This is a hybrid role combining the ownership of System Administration and DevOps. You will be responsible for ensuring our services and infrastructure are fast, stable, and scalable. You will also build out services and tooling that are not already attainable via open source software. Operational tasks such as infrastructure, build/release, and systems administration will also fall within your realm of responsibilities.
As our primary SysAdmin, you will lead the effort to build solutions to problems that provide high availability, routine security updates, and stability across our infrastructure. Wherever possible, you will seek out and drive cost reductions through service optimizations and demand-based auto scaling, while working in conjunction with IT, engineering, and business groups to understand the functionality, scalability, performance, security, and integration requirements.
From a DevOps perspective, you will be responsible for configuration management, and the build and release lifecycle.
The ideal candidate will need a strong software development background along with a solid understanding of systems, databasearchitecture, and data integrity. We are looking for someone with a passion for programming and automation, but who can also think about business needs and how to improve the current state of our infrastructure and fulfill those needs.
System troubleshooting and problem solving across platform and application domains will be a part of the job, but we are primarily looking for someone who can proactively suggest architecture improvements to our engineering process and system design in general. If you have a passion for programming and automation, and actively look for opportunities to develop tools to streamline and simplify the development and delivery process, we would love to talk.
Oversee and manage the release process
Investigate and recommend best practices for maintaining code quality, including development of code metrics, code review workflows, code coverage measurement and the efficient use of static and dynamic analysis
Build and maintain tools for release, infrastructure and application monitoring, and operations
Maintain appropriate technical documentation regarding configurations, operations and troubleshooting procedures
Monitor Linux-based web servers, database servers, application servers, and Elasticsearch clusters
Have experience using cloud infrastructure tooling such as Terraform
Ensure critical system security in compliance with company security policy through the use of best in class cloud security solutions.
Help guide our engineering team by providing better insights into our response and availability metrics
Accept on-call rotations for emergency situations (resolving network, storage, DB, or memory issues)
Coordinate with the appropriate teams for incident resolution for high severity or escalated incidents
Manage Backup and Recovery procedures, in accordance with our Disaster Recovery and Continuity policies
Actively mentor junior developers and train experienced engineers, improving their skills, knowledge of our systems, and their ability to get things done!

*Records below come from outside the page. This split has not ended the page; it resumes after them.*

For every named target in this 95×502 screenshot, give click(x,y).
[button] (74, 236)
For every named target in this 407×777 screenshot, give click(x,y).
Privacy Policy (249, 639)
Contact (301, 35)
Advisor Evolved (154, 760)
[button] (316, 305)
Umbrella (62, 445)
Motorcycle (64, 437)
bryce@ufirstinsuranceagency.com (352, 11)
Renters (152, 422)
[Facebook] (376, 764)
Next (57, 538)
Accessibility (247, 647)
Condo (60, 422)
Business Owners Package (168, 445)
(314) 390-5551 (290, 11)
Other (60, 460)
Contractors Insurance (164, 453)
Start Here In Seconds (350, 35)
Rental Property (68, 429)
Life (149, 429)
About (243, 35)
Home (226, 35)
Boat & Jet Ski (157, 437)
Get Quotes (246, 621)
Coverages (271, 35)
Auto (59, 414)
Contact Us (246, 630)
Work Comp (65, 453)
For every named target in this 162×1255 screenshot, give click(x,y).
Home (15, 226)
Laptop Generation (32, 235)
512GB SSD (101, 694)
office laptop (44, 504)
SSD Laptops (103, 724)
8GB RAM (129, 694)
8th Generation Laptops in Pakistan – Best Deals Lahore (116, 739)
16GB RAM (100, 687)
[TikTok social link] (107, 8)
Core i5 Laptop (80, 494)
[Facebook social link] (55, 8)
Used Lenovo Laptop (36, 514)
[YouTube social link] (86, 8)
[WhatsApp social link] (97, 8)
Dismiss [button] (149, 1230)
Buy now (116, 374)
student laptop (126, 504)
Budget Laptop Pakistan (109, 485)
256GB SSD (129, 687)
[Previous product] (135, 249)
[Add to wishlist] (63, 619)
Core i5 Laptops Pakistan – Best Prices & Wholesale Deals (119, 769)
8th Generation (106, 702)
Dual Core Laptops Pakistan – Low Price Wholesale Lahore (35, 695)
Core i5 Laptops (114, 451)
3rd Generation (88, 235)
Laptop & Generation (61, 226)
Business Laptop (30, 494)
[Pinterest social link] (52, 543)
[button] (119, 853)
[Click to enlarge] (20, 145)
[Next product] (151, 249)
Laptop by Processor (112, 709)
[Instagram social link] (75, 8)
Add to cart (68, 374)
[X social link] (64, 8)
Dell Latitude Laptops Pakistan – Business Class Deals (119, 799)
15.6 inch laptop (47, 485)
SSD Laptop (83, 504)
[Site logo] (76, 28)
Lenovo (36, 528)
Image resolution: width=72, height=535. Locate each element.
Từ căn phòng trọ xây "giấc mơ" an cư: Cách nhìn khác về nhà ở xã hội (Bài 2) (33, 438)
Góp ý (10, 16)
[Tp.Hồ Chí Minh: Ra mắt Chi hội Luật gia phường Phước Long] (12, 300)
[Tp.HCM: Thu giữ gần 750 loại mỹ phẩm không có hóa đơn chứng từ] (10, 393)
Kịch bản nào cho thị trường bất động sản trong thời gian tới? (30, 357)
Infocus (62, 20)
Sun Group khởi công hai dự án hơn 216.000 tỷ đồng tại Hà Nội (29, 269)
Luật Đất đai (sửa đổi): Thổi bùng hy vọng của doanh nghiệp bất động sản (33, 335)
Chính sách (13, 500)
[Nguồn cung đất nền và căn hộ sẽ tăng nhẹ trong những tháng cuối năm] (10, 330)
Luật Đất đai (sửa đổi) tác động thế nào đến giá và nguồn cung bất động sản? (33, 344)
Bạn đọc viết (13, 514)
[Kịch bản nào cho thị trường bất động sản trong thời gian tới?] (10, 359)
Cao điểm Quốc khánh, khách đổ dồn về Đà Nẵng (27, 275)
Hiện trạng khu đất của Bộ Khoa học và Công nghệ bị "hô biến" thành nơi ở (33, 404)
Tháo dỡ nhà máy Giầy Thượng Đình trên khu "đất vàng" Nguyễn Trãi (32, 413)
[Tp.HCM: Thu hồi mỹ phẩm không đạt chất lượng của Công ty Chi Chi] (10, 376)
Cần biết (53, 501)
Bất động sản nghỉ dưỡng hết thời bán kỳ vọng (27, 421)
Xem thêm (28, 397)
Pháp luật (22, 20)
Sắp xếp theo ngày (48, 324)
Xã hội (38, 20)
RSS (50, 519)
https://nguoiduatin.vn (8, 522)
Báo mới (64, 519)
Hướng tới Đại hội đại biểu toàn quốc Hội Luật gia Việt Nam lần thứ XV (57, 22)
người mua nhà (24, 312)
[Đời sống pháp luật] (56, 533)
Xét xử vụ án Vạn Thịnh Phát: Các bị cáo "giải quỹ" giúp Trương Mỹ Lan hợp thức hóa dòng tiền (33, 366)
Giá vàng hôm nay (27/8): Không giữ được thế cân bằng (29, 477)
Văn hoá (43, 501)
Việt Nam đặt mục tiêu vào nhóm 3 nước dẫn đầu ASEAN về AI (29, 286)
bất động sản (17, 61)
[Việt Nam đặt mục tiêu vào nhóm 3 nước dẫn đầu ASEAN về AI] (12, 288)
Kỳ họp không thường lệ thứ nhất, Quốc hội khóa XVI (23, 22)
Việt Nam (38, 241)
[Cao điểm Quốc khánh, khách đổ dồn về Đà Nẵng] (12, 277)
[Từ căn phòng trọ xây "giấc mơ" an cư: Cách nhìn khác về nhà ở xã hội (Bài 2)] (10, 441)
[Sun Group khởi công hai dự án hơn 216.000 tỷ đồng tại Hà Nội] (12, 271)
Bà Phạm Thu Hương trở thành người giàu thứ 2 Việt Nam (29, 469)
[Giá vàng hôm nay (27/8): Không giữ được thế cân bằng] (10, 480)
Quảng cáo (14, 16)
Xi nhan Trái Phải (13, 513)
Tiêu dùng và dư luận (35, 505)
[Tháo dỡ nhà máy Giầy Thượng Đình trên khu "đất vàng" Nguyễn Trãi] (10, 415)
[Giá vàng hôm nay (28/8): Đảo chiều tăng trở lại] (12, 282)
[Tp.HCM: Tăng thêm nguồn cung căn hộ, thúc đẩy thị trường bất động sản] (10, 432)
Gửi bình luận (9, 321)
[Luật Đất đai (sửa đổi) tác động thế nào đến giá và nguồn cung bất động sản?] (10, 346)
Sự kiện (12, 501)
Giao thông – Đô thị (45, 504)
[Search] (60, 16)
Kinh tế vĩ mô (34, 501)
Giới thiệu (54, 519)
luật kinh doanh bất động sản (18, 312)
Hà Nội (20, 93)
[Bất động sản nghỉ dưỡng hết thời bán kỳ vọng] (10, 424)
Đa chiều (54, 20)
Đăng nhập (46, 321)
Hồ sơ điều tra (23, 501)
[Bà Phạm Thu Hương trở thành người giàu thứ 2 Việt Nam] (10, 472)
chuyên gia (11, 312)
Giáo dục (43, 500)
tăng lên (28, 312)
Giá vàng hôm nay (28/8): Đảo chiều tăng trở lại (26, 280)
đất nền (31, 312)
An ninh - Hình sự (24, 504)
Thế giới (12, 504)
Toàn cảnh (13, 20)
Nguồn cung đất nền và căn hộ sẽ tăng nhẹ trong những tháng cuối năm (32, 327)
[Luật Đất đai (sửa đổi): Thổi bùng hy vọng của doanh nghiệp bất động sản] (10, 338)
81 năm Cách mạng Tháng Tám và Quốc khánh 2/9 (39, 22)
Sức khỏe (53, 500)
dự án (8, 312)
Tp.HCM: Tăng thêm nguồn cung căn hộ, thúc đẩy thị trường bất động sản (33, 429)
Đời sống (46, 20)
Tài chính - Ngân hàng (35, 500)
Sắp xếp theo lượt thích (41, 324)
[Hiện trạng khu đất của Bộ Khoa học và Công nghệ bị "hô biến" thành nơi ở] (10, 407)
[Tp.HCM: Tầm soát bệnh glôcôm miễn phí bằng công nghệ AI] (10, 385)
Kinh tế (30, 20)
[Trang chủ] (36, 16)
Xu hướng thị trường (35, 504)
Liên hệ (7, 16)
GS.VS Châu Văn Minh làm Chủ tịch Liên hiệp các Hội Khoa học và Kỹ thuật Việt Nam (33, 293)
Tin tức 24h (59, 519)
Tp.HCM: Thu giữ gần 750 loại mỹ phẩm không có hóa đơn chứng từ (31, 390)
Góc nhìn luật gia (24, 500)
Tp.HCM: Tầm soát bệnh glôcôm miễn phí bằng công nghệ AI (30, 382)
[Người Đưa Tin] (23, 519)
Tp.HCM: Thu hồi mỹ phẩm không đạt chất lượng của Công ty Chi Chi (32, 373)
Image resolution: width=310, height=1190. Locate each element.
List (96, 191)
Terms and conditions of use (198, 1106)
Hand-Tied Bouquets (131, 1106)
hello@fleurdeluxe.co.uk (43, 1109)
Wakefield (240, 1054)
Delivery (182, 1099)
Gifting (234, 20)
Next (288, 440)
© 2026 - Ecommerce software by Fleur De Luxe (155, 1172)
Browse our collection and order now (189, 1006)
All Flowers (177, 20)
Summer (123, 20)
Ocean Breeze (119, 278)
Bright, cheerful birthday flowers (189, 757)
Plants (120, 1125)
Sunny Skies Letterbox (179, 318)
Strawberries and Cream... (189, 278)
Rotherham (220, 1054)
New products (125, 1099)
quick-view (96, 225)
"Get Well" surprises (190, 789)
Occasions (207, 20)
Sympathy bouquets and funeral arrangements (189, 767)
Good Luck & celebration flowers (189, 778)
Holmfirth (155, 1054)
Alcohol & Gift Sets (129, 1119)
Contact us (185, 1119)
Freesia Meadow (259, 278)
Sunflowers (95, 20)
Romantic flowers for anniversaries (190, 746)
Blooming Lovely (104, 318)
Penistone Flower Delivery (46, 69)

Evaluate new technology options and vendor products
Minimum of 5 years of infrastructure operations experience, including architecting databases and web servers for scalability and high availability
Familiarity with systems, networking and software development (OS, firewalls, Load Balancer, Web Server, Application Server, etc)
Familiarity with software development lifecycle (requirements gathering, design, implementing, testing, and production support)
Experience with Amazon Web Services, MySQL and NoSQL databases, Docker containers, Elasticsearch clusters, nginix web servers, HAProxy load balancers, strongly preferred.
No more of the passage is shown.